Segment Start: Records to use

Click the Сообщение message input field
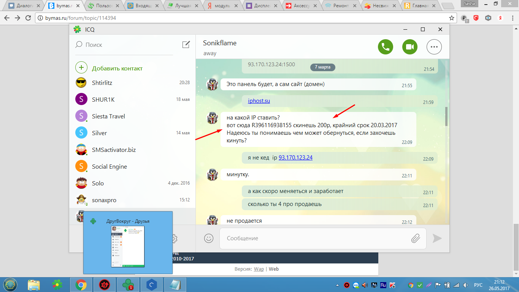The image size is (519, 292). coord(316,238)
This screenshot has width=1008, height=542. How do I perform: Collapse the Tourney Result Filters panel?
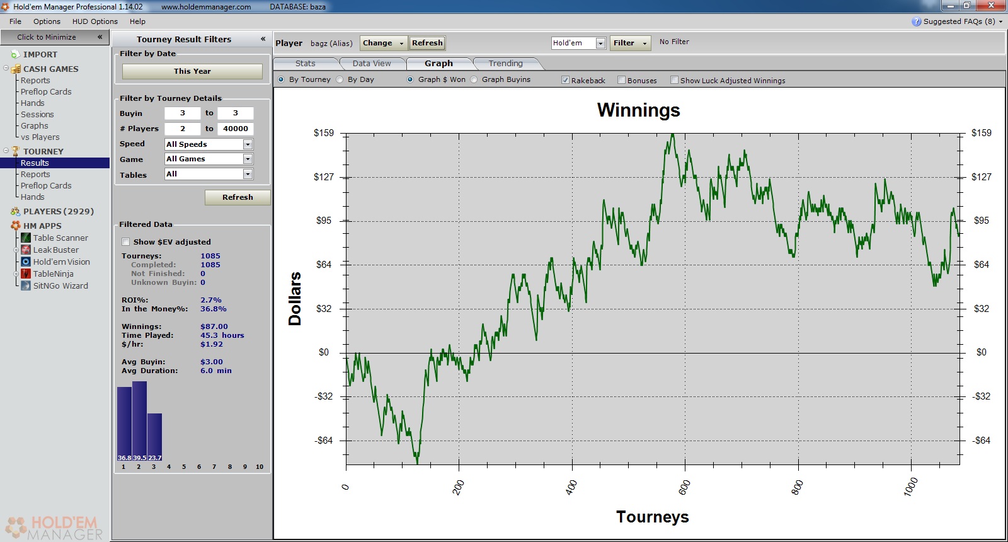[263, 39]
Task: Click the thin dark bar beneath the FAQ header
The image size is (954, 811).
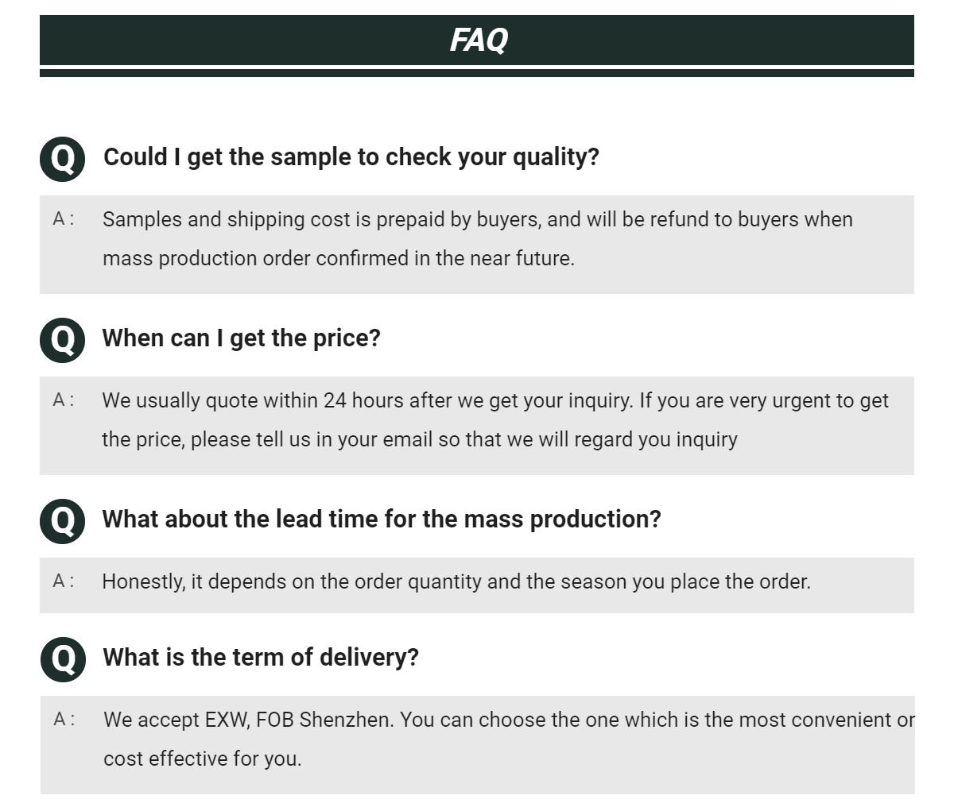Action: (477, 73)
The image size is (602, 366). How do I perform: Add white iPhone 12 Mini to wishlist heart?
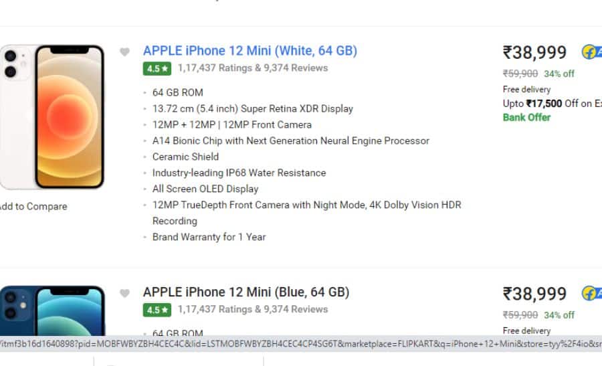124,52
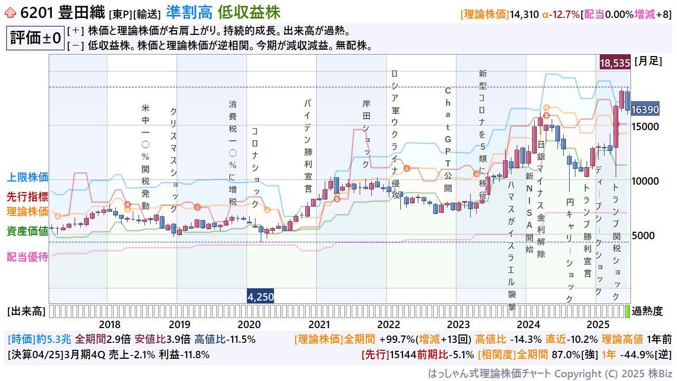Click the 4,250 low price tag
677x381 pixels.
261,296
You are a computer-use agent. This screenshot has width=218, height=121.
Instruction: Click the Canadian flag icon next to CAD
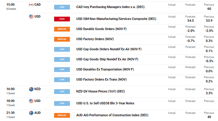31,5
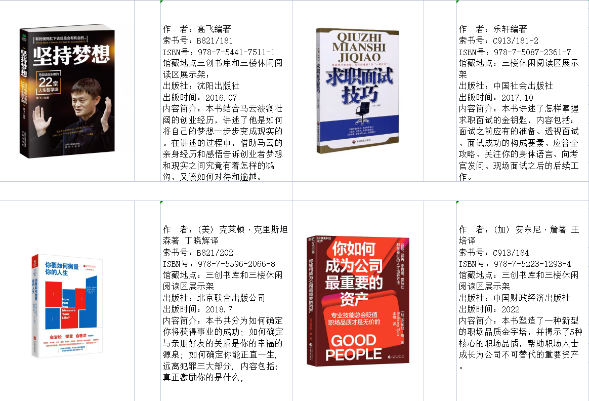
Task: Click the 出版时间：2017.10 text line
Action: point(496,98)
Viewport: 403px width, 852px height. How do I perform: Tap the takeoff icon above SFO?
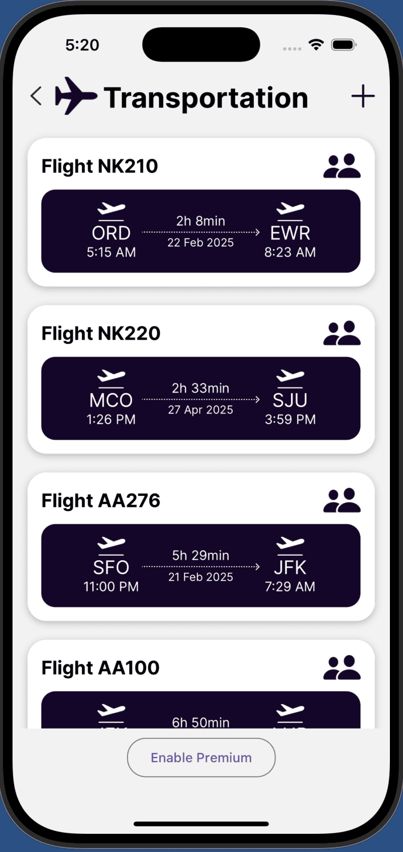[x=111, y=544]
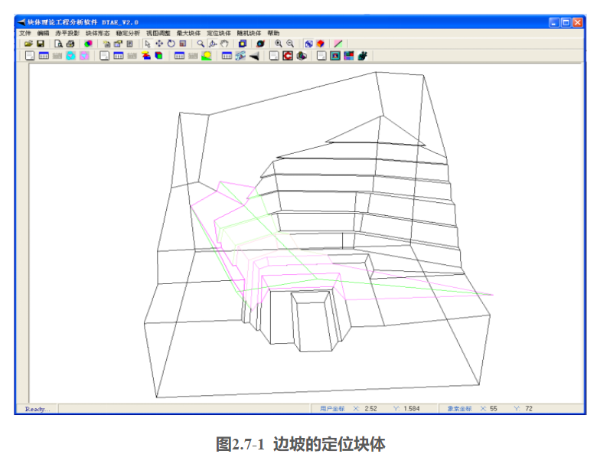The width and height of the screenshot is (597, 464).
Task: Open the 帮助 menu
Action: tap(273, 34)
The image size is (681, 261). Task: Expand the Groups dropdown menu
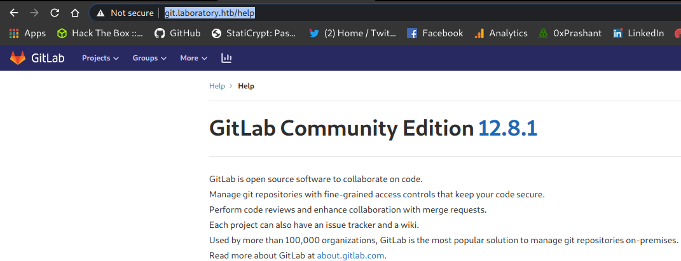pyautogui.click(x=149, y=58)
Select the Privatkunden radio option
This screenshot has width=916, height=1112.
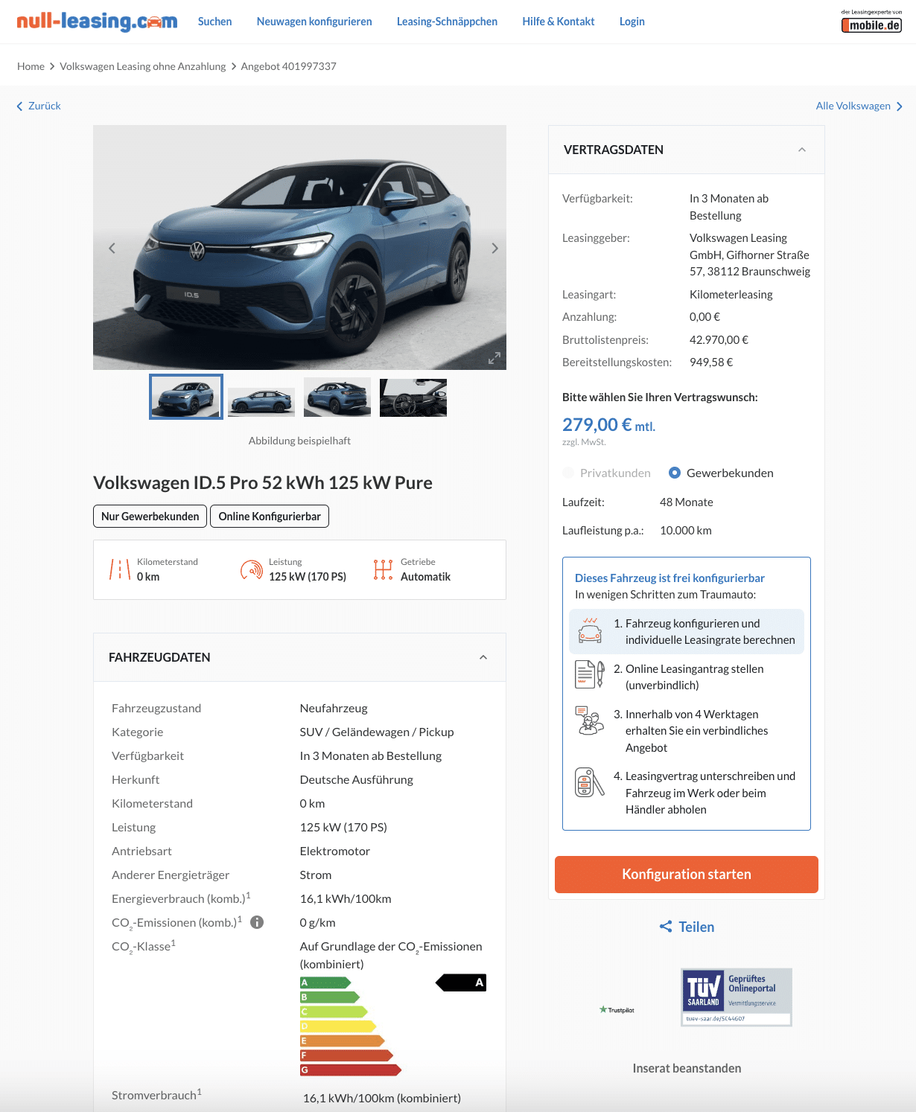569,473
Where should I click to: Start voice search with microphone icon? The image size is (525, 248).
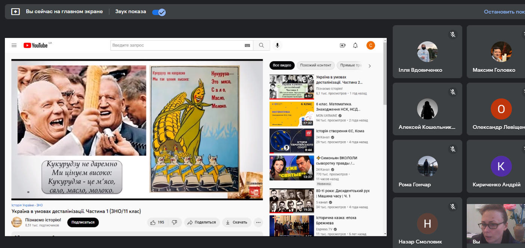click(277, 45)
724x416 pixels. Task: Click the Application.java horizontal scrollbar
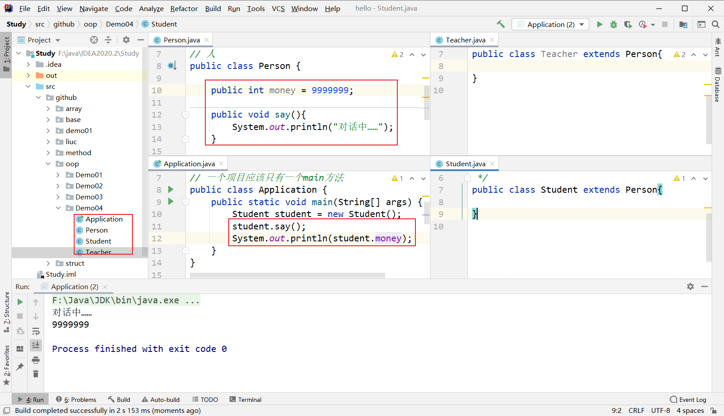point(287,275)
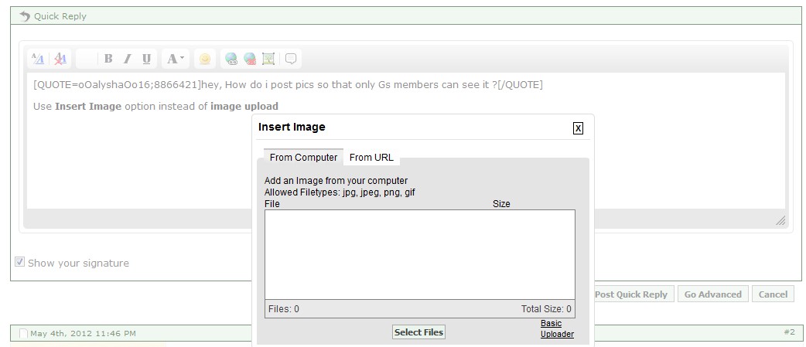Click the Select Files button

click(418, 332)
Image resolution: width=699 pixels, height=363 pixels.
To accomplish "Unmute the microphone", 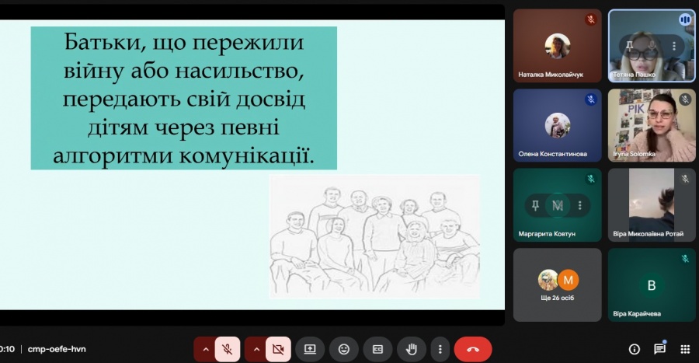I will click(228, 349).
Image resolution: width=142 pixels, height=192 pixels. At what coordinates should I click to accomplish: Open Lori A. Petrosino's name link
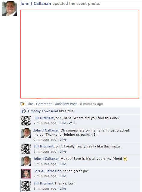(x=48, y=171)
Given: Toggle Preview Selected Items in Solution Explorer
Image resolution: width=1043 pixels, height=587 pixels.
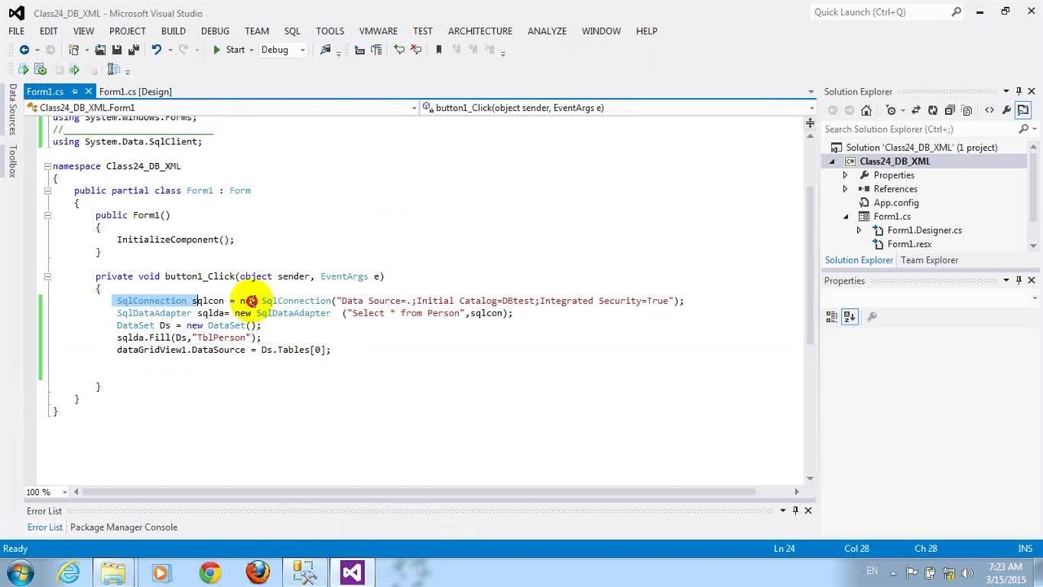Looking at the screenshot, I should click(x=1023, y=110).
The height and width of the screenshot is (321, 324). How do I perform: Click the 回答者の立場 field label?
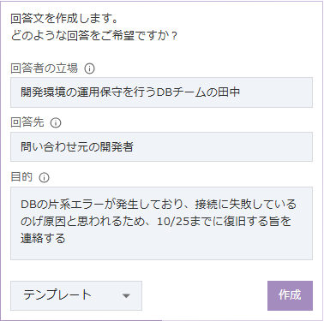[x=45, y=68]
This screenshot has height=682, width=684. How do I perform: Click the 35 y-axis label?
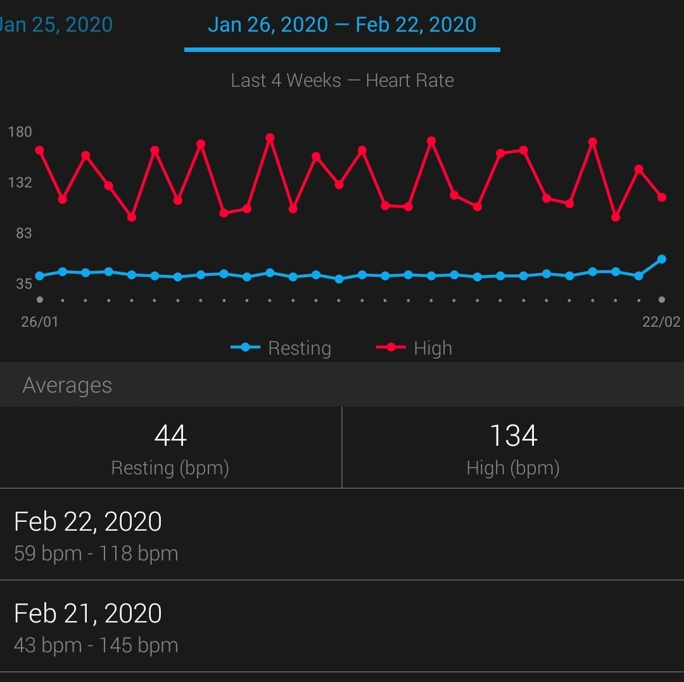[x=23, y=283]
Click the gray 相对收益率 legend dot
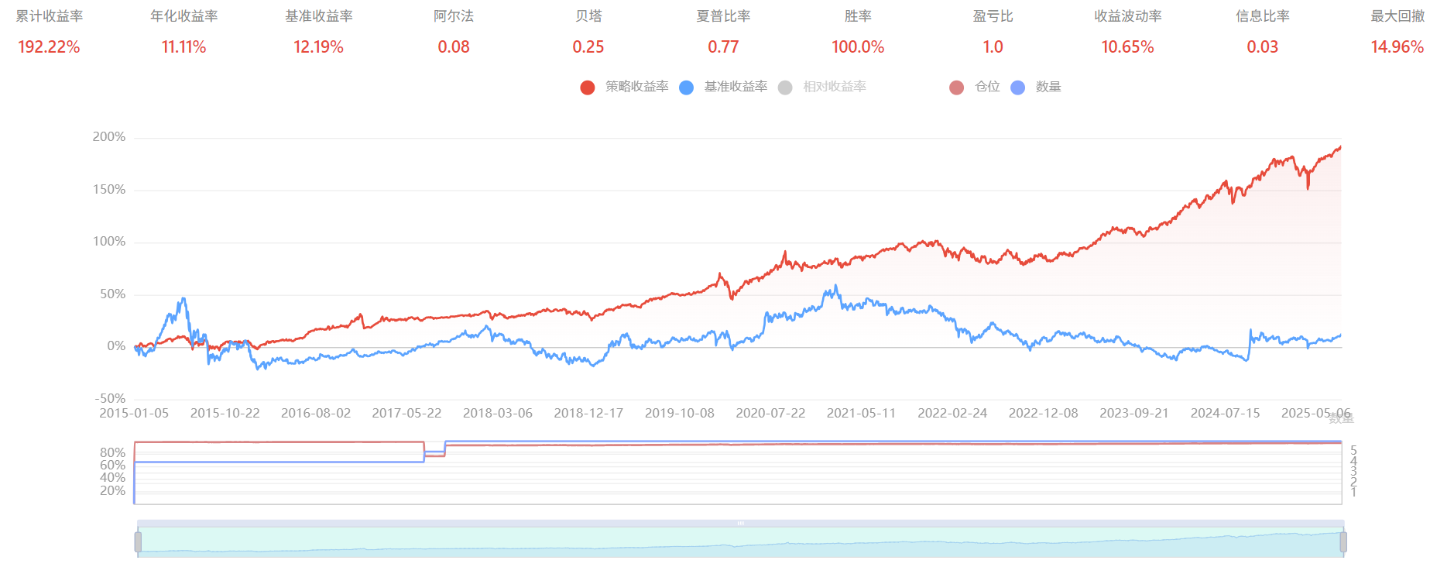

Segment End: Records to use

Activity: Nothing but the lines from the line containing "This screenshot has height=682, width=684." through the last line of the records above is to be extracted, exactly and with no pictures.

Output for this exercise:
This screenshot has height=682, width=684. How do I perform: Click the 35 y-axis label?
[x=23, y=283]
Click the gray 相对收益率 legend dot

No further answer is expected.